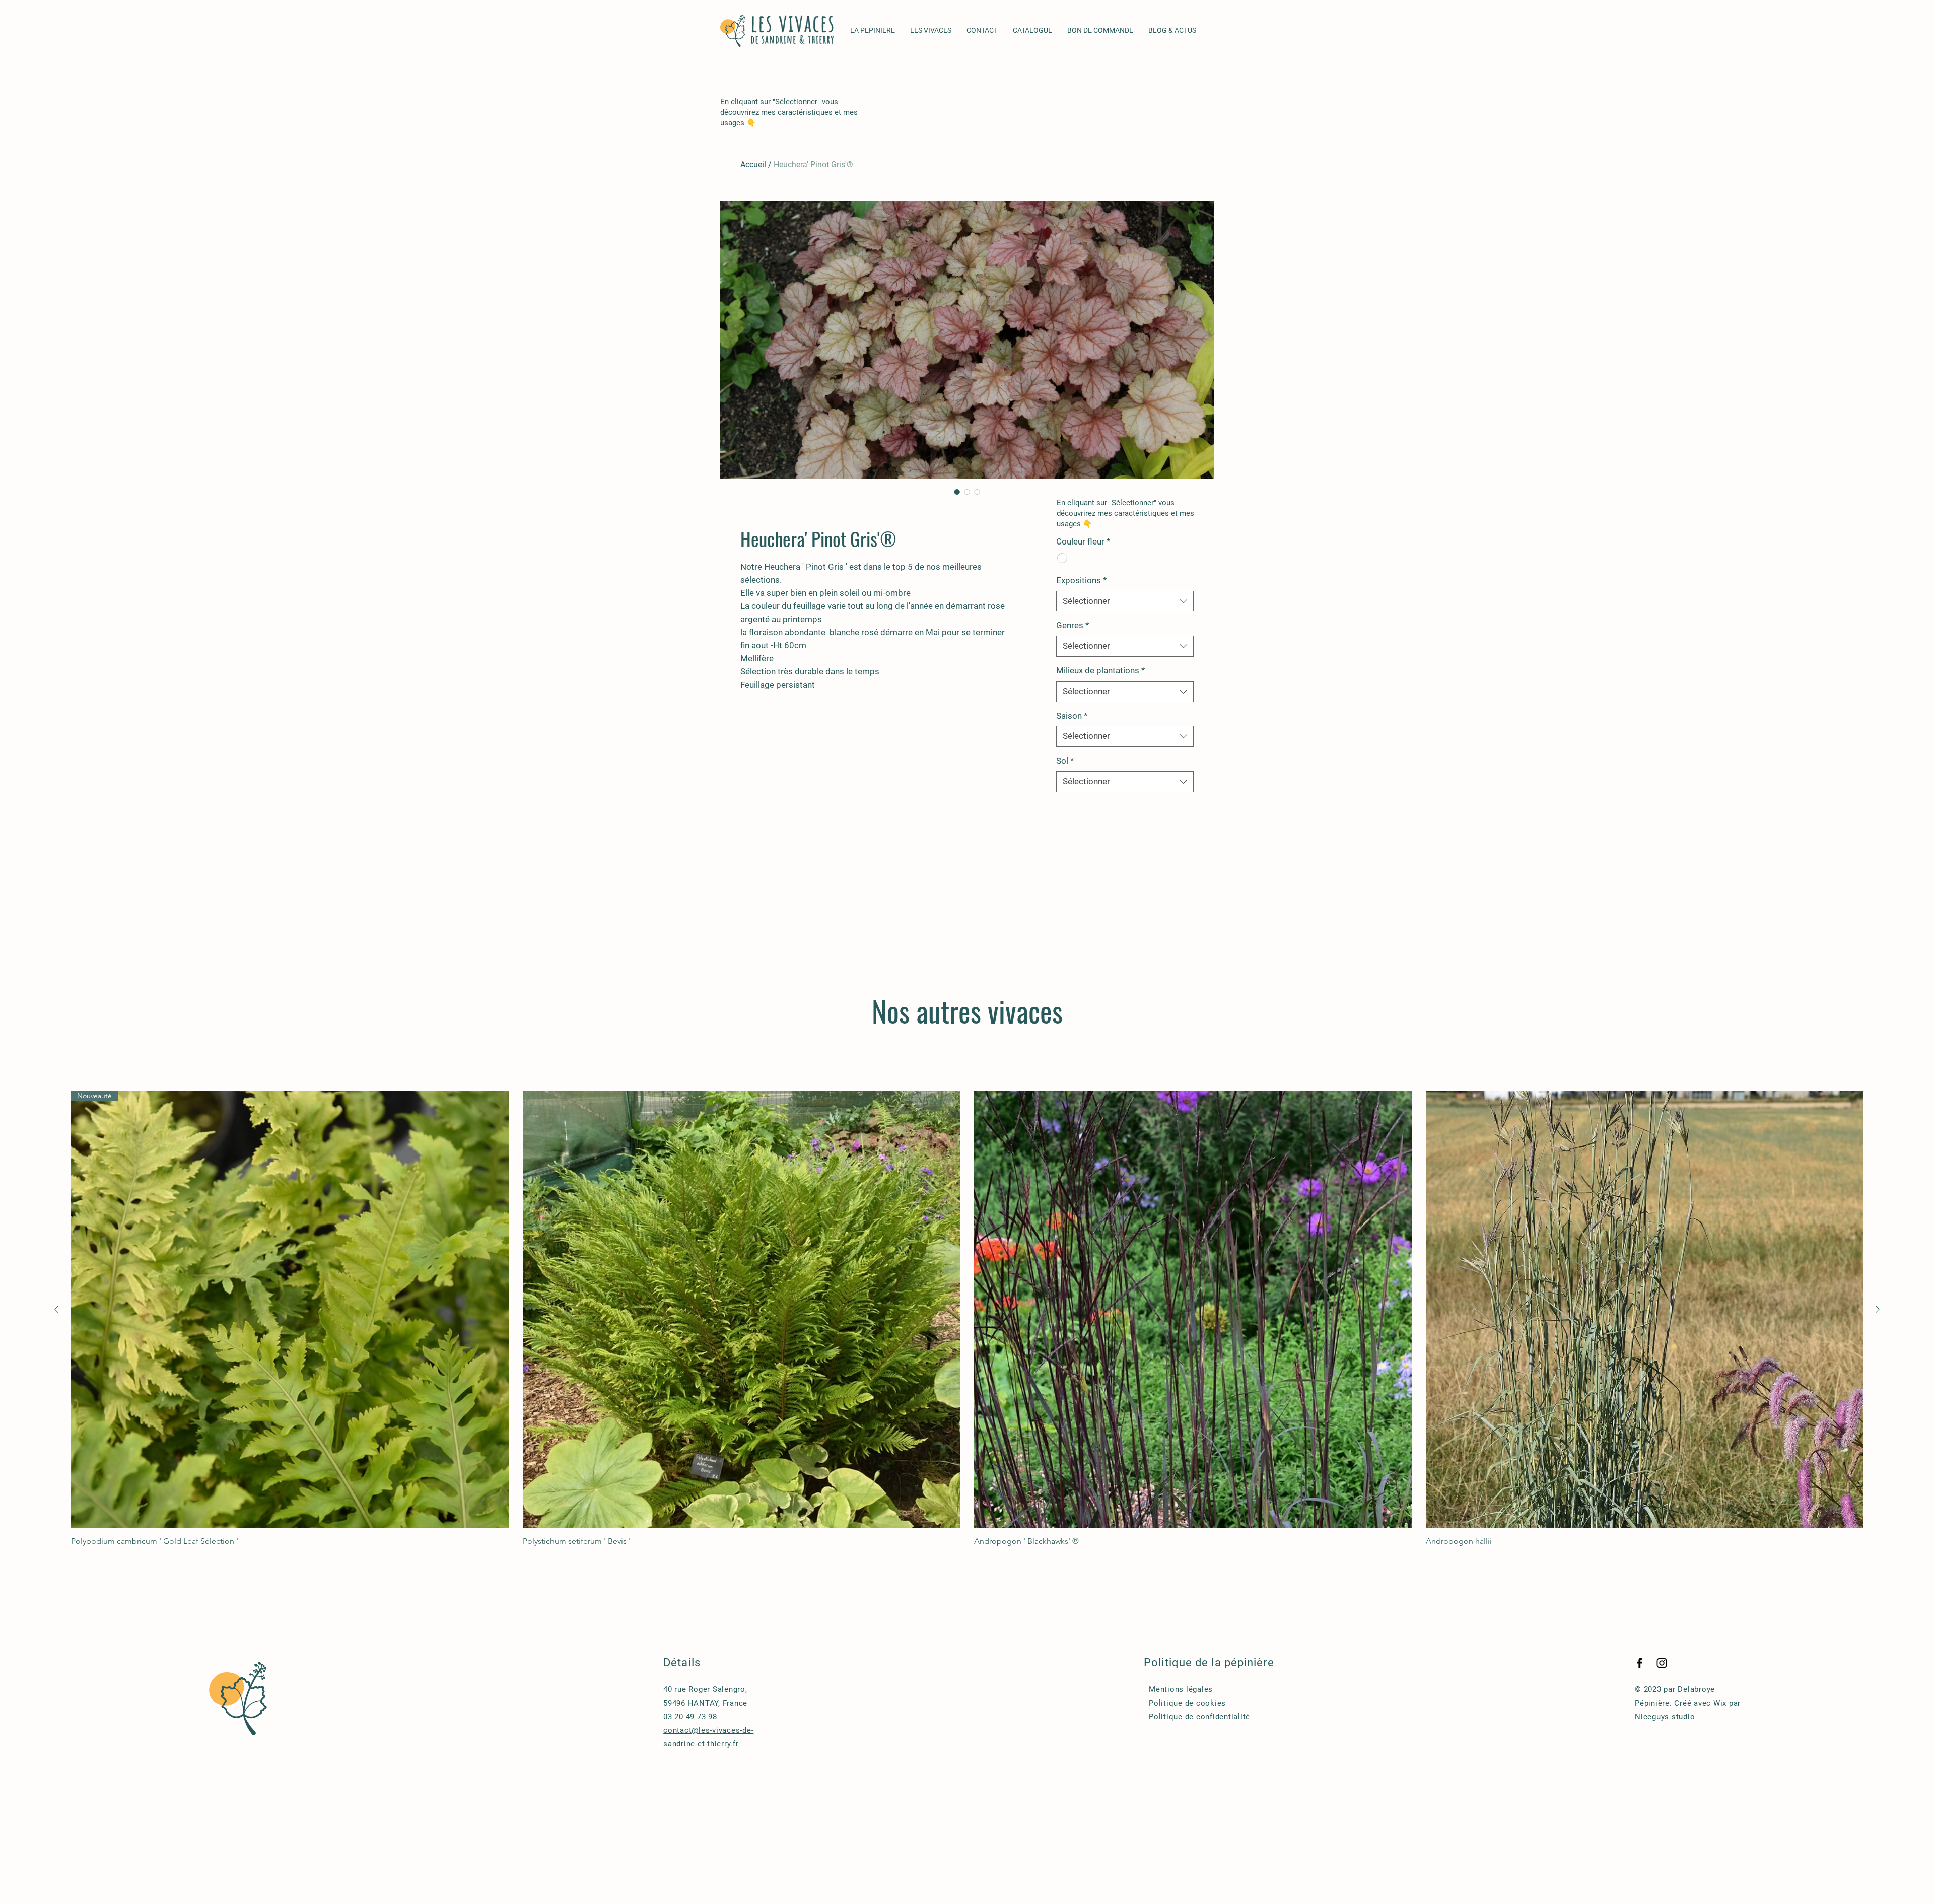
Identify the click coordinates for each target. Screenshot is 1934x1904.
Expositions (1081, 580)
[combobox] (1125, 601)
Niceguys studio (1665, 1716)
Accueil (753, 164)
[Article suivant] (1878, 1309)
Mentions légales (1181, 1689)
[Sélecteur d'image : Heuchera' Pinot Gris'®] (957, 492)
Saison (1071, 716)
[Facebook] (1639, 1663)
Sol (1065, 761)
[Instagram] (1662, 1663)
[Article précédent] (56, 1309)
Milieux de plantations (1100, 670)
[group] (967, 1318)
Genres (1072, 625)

**TRY IT**
Quote the data exactly, leaving every image out of the copy.

**ANSWER FOR THIS EXERCISE**
Identify the click coordinates for each target. Screenshot is 1934x1904.
Expositions (1081, 580)
[combobox] (1125, 601)
Niceguys studio (1665, 1716)
Accueil (753, 164)
[Article suivant] (1878, 1309)
Mentions légales (1181, 1689)
[Sélecteur d'image : Heuchera' Pinot Gris'®] (957, 492)
Saison (1071, 716)
[Facebook] (1639, 1663)
Sol (1065, 761)
[Instagram] (1662, 1663)
[Article précédent] (56, 1309)
Milieux de plantations (1100, 670)
[group] (967, 1318)
Genres (1072, 625)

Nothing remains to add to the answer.